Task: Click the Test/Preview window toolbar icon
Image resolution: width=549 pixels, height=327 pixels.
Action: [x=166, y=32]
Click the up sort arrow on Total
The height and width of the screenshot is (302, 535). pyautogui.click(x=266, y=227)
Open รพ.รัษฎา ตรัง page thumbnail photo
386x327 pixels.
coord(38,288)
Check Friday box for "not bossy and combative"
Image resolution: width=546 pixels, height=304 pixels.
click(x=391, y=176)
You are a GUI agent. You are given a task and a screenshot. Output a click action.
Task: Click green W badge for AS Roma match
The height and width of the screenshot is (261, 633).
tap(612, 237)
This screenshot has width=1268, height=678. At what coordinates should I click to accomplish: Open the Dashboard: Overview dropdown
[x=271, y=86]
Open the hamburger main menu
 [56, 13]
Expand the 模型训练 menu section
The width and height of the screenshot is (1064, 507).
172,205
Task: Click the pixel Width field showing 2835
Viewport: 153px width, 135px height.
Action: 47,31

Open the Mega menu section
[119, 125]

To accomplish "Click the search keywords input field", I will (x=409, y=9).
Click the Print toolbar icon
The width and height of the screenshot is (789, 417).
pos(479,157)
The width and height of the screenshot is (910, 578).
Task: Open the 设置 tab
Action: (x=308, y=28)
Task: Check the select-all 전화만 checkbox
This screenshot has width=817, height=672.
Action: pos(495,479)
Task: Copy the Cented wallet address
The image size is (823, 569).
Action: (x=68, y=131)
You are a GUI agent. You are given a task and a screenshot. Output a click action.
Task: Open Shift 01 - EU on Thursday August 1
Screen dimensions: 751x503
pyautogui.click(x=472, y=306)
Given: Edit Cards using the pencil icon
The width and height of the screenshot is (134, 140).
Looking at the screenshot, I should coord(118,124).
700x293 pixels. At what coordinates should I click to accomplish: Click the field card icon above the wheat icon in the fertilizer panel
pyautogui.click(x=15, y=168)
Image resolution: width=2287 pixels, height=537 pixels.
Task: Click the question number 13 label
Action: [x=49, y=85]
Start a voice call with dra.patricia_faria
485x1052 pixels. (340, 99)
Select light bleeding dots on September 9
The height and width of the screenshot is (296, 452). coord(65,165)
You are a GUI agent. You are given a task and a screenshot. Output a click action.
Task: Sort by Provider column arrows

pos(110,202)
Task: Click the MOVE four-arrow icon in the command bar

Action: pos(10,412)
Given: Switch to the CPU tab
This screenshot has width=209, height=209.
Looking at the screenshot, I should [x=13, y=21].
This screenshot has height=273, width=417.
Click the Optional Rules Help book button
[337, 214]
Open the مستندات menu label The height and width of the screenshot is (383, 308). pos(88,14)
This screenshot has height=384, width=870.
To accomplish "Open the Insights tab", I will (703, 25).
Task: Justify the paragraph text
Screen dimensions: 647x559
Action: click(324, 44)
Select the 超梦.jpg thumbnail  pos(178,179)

================

Write out, word for word, the line containing "This screenshot has height=384, width=870." and all the lines after it in the entries above, and nothing more.

This screenshot has height=384, width=870.
To accomplish "Open the Insights tab", I will (703, 25).
Task: Justify the paragraph text
Screen dimensions: 647x559
Action: click(324, 44)
Select the 超梦.jpg thumbnail  pos(178,179)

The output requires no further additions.